> _TEXT ZUM LESEN_
* * * *

Acht NRW-Bürgermeister auf Städtetags-Konferenz

Sie wollen dem Land bei der Inklusion Dampf machen: Im Lokführerstand (v.l.) Gastgeber Dieter Dzewas, der Städtetags-Geschäftsführer Dr. Stephan Articus und der Vorsitzende Norbert Bude, dazu die sieben Bürgermeister aus Nordrhein-Westfalen.

LÜDENSCHEID ▪ Nein zur geplanten Mehrwertsteuer auf Dienstleistungen von Städten untereinander, Ja zur Informationspflicht der Kreise zu deren Umlageplanung – und ein klarer Einspruch gegen das Vorgehen des Landes, bei der Inklusion das Prinzip „Wer die Musik bestellt, muss sie auch bezahlen“ außen vor zu lassen: Das waren zentrale Punkte der 30. Konferenz kreisangehöriger Städte des Städtetags NRW heute im historischen Sitzungssaal der Lüdenscheider Museen.

Begrüßen konnte Bürgermeister Dieter Dzewas dazu einen alten Bekannten: Dr. Stephan Articus, ehemals Sozialdezernent der Stadt Lüdenscheid, war als Geschäftsführer des NRW-Städtetages einmal mehr an seine alte Wirkungsstätte zurückgekehrt. Auch der Städtetags-Vorsitzende, Mönchengladbachs Oberbürgermeister Norbert Bude, war erschienen, dazu die Bürgermeister Dr. Peter Paul Ahrens (Iserlohn), Paula Rue (Düren), Sonja Leidemann (Witten), Peter Nebelo (Bocholt), Wolfgang Pantförder (Recklinghausen) und Christian Wagner (Nettetal). Komplettiert wurde die Runde von Klaus Hettborn, Hilmar von Lojewski und Detlef Raphael aus der Geschäftsstelle des Städtetages.

19 Prozent Mehrwertsteuer zu zahlen, wenn sich Kommunen etwa in Zweckverbänden gegenseitig unterstützen, sei für die kreisangehörige Städte eine Zusatzbelastung in ohnehin schwierigen Zeiten, machten die Bürgermeister deutlich.

* * * *

> _FOLGENDES MATERIAL_
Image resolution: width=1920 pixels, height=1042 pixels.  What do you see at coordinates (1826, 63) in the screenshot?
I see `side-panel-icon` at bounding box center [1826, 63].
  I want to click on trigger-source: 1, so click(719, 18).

* * * *

> _AUFGABEN ZUM TEXT_
1 - In welchem Raum fand laut dem Bericht über die Städtetags-Konferenz die 30. Konferenz kreisangehöriger Städte statt?
2 - Setzen Sie den Bericht über die Städtetags-Konferenz im Anschluss an seinen letzten Satz fort.
Das Material spielt hierfür keine Rolle.

> _ERWARTETE LÖSUNGEN_
1 - Im historischen Sitzungssaal der Lüdenscheider Museen.

2 -
Als Schritt in die richtige Richtung begrüßten sie dagegen, dass die Kreise jetzt mindestens sechs Wochen vor Aufstellung ihrer Haushalte „ihre“ Städte über anstehende Veränderungen der Kreisumlage informieren müssen. Die Kommunen als Umlagezahler können dann Stellung dazu nehmen. Ein Vetorecht sei das zwar noch nicht, doch soll immerhin ein „Benehmen hergestellt“ werden, was einer Mitsprache nahekommt, hieß es in der Runde.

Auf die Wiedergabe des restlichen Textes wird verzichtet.